Hak Asasi Manusia

Tiongkok paksa galeri Thailand lakukan sensor; kurator kabur ke Inggris

Lembaga sensor menyasar pameran seni Bangkok akibat tekanan kedutaan besar Tiongkok, memaksa pembatalan dan perubahan karya seniman yang diasingkan.

Sebuah karya Sai ditampilkan di Konstelasi Keterlibatan: Visualisasi Mesin Global Solidaritas Otoriter, pameran di Bangkok yang diubah akibat tekanan Tiongkok. [Art News Network/Facebook]
Sebuah karya Sai ditampilkan di Konstelasi Keterlibatan: Visualisasi Mesin Global Solidaritas Otoriter, pameran di Bangkok yang diubah akibat tekanan Tiongkok. [Art News Network/Facebook]

Oleh Chen Meihua |

Sensor Tiongkok merambah bahkan sampai ke seniman di Thailand.

Pusat Seni dan Budaya Bangkok baru-baru ini mendapat tekanan dari Beijing untuk menyensor pameran, membatalkan dan mengubah karya para seniman di pengasingan. Salah seorang kurator melarikan diri ke Inggris.

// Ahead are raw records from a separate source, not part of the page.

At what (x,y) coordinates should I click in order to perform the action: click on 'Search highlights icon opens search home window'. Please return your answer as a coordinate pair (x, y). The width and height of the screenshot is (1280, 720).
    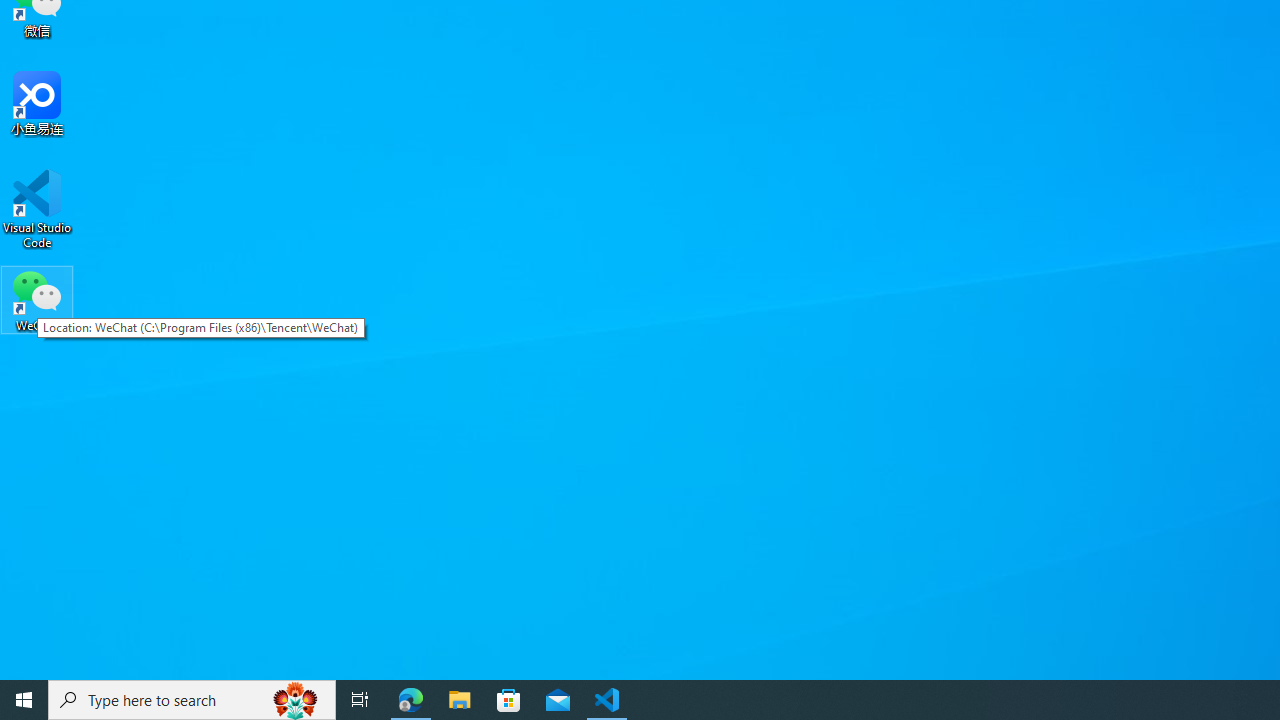
    Looking at the image, I should click on (294, 698).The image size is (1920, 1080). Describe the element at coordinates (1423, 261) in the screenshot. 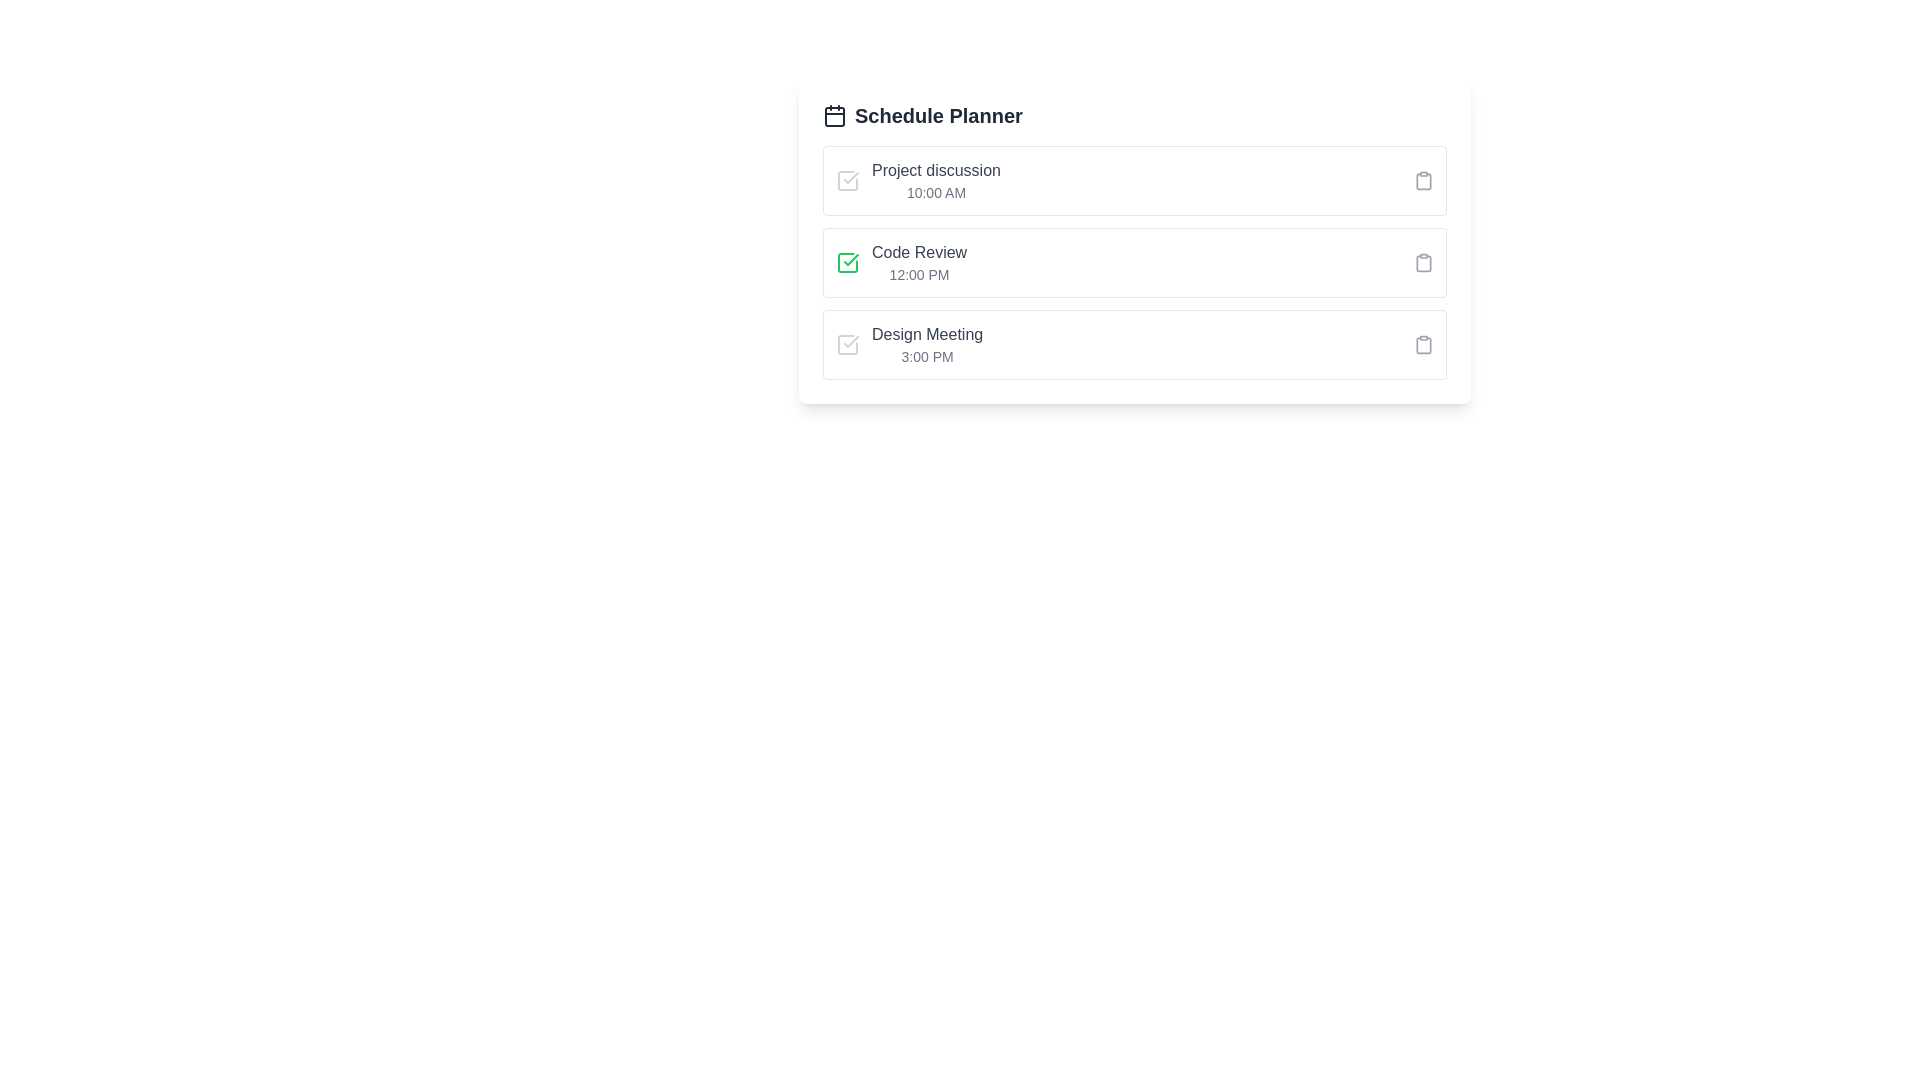

I see `the clipboard icon for the task 'Code Review' to access additional options` at that location.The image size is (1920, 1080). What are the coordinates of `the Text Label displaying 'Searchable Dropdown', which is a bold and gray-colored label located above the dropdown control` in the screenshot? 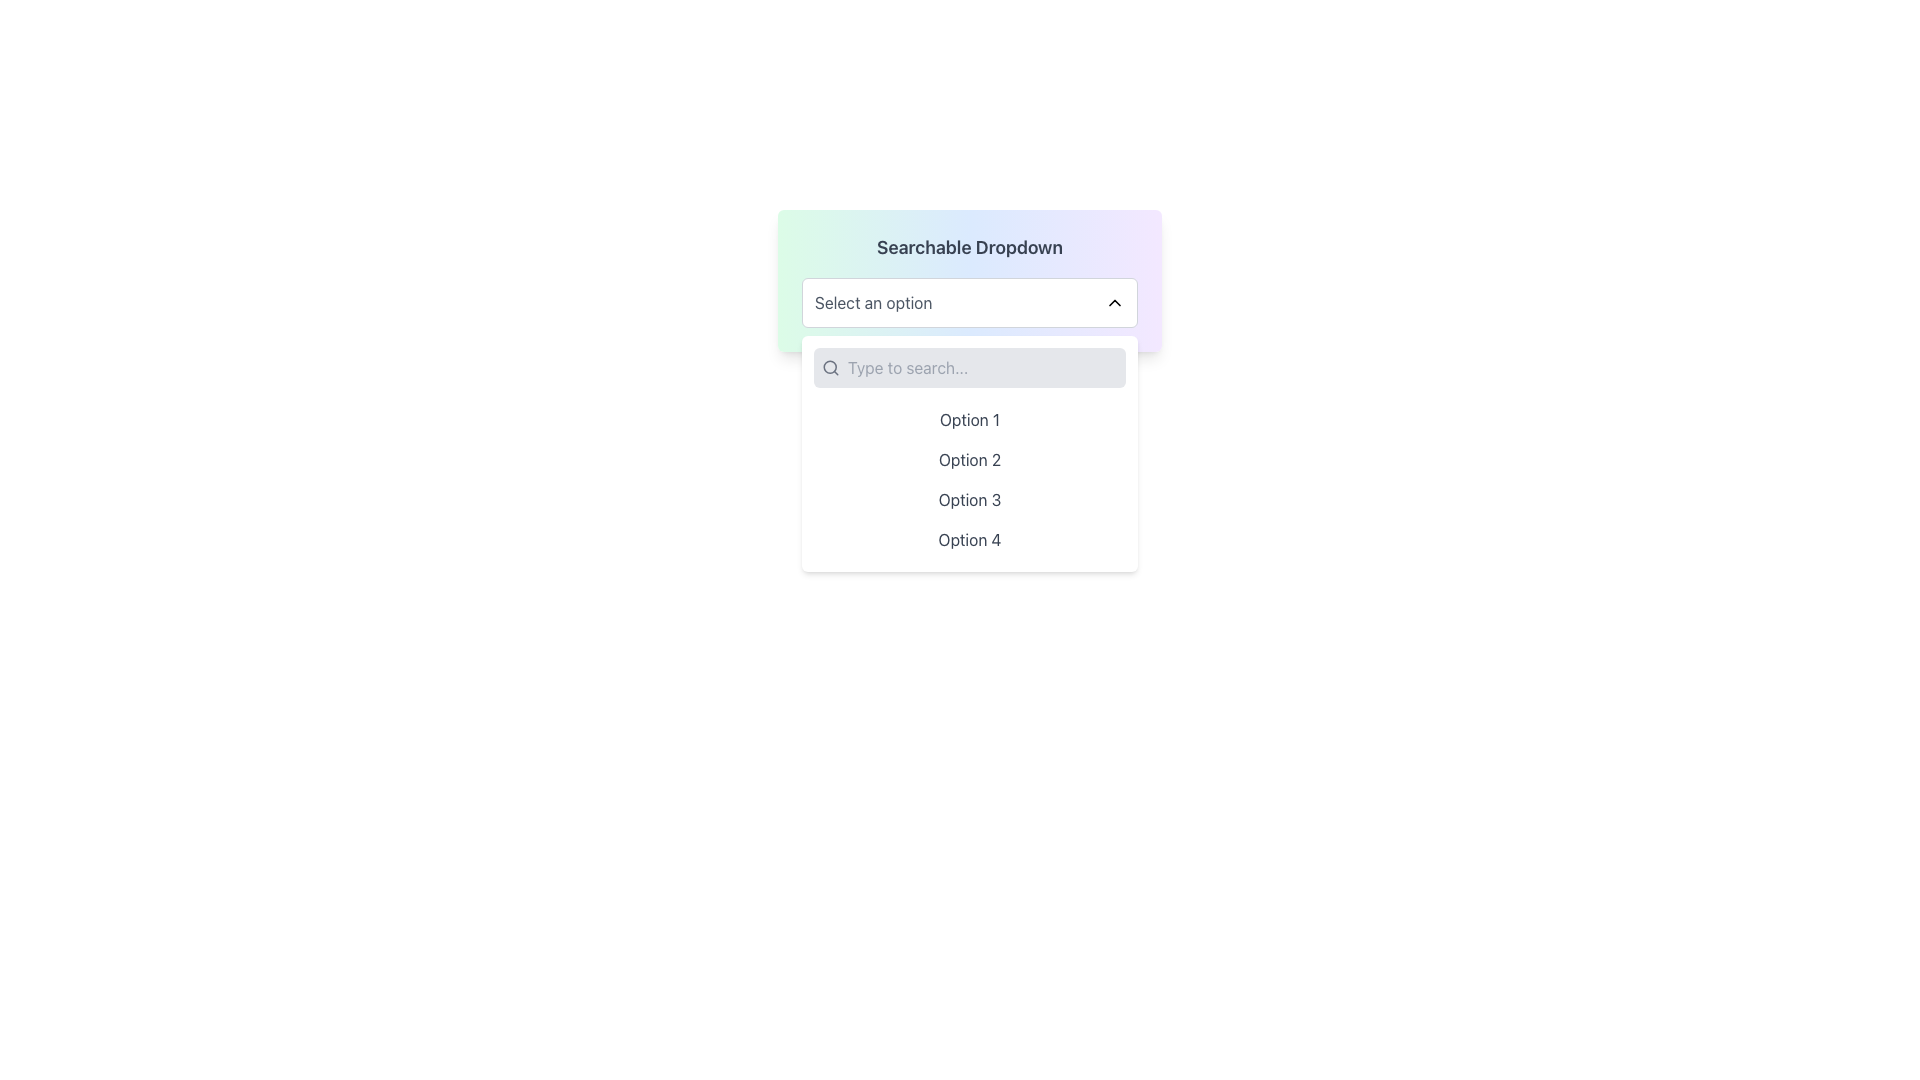 It's located at (969, 246).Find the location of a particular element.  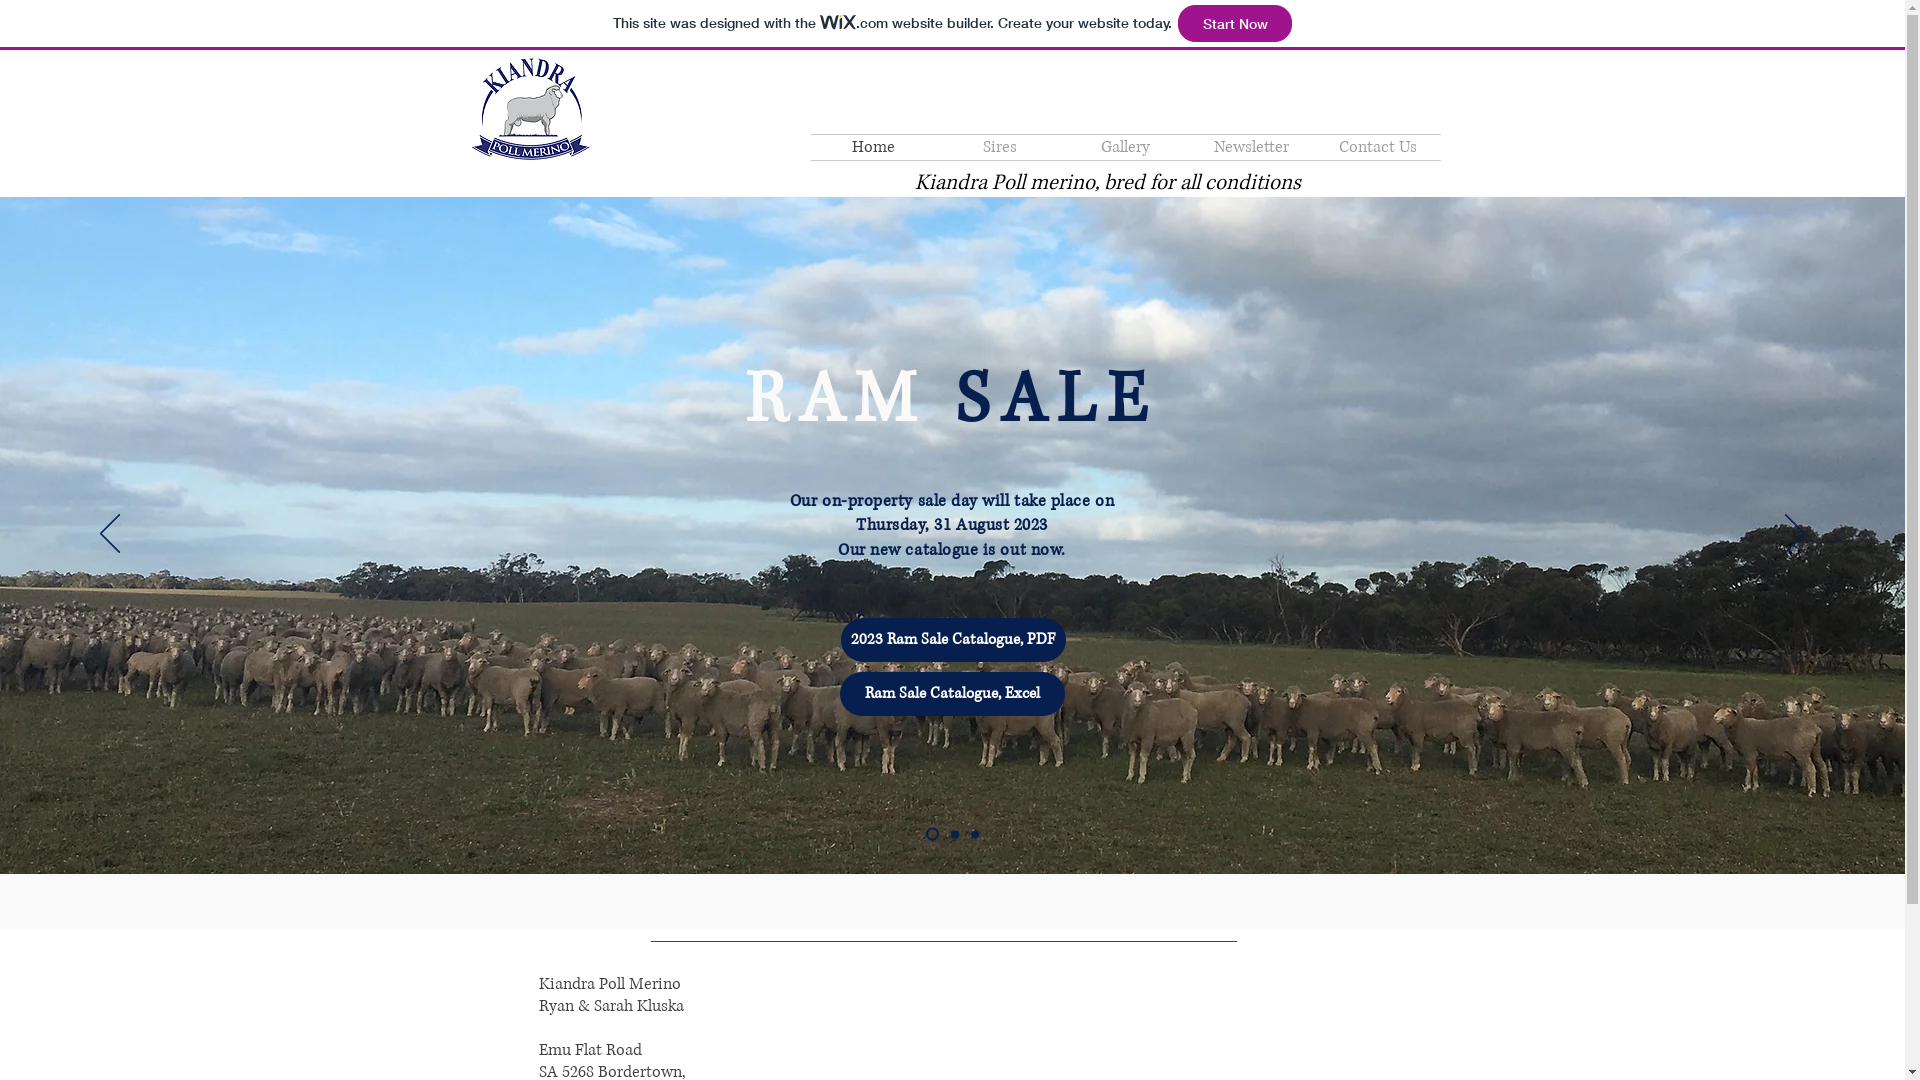

'Gallery' is located at coordinates (1060, 146).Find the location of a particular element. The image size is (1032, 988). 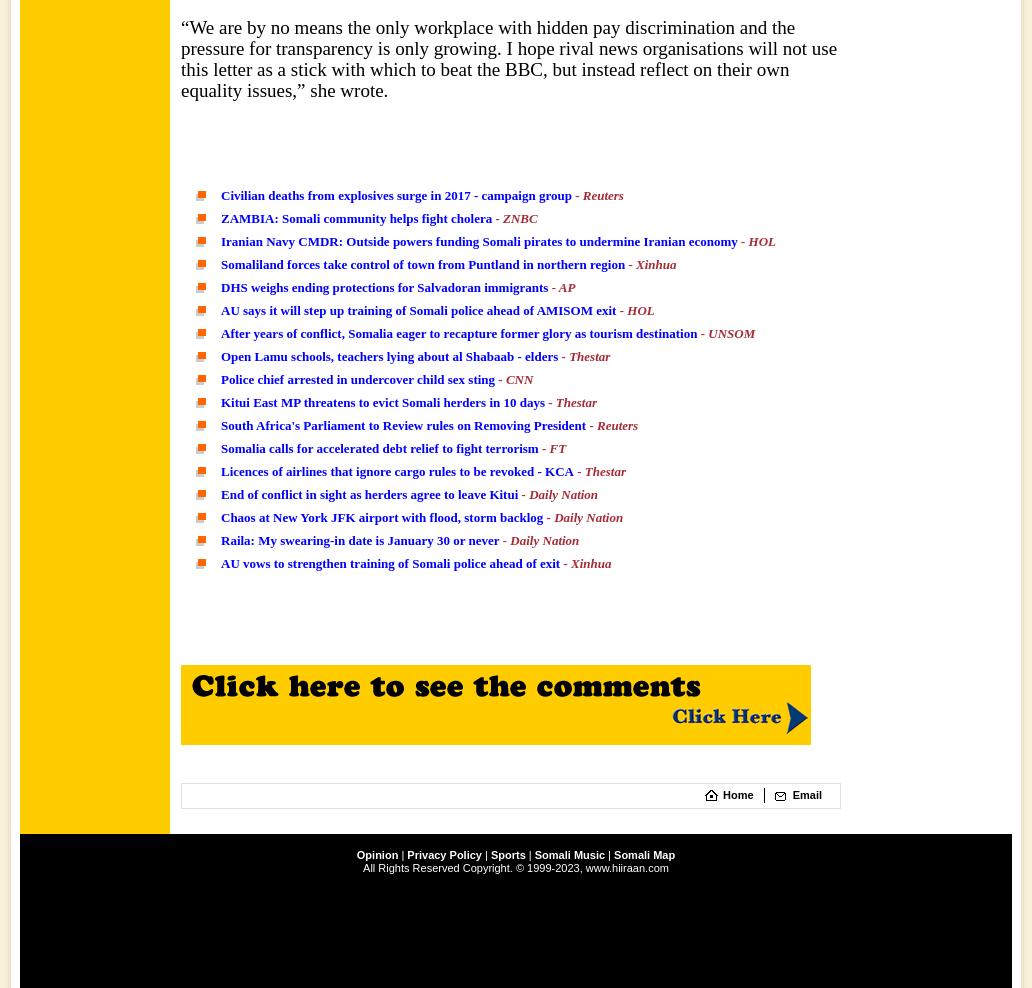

"Konstelasi Keterlibatan: Visualisasi Mesin Global Solidaritas Otoriter," yang berlangsung dari 24 Juli hingga 19 Oktober, bertujuan menentang otoritarianisme. Namun, setelah diintervensi oleh kedutaan besar Tiongkok, Pusat Seni menurunkan atau menyamarkan karya seni dan kata-kata yang dianggap "sensitif" oleh Beijing.

Pusat Seni menghapus penyebutan Hong Kong, Tibet dan minoritas Uighur Muslim di Tiongkok, serta nama-nama senimannya, Reuters melaporkan. Seniman menyebut hal itu sebagai upaya terbaru Beijing untuk menekan kritik di luar negeri.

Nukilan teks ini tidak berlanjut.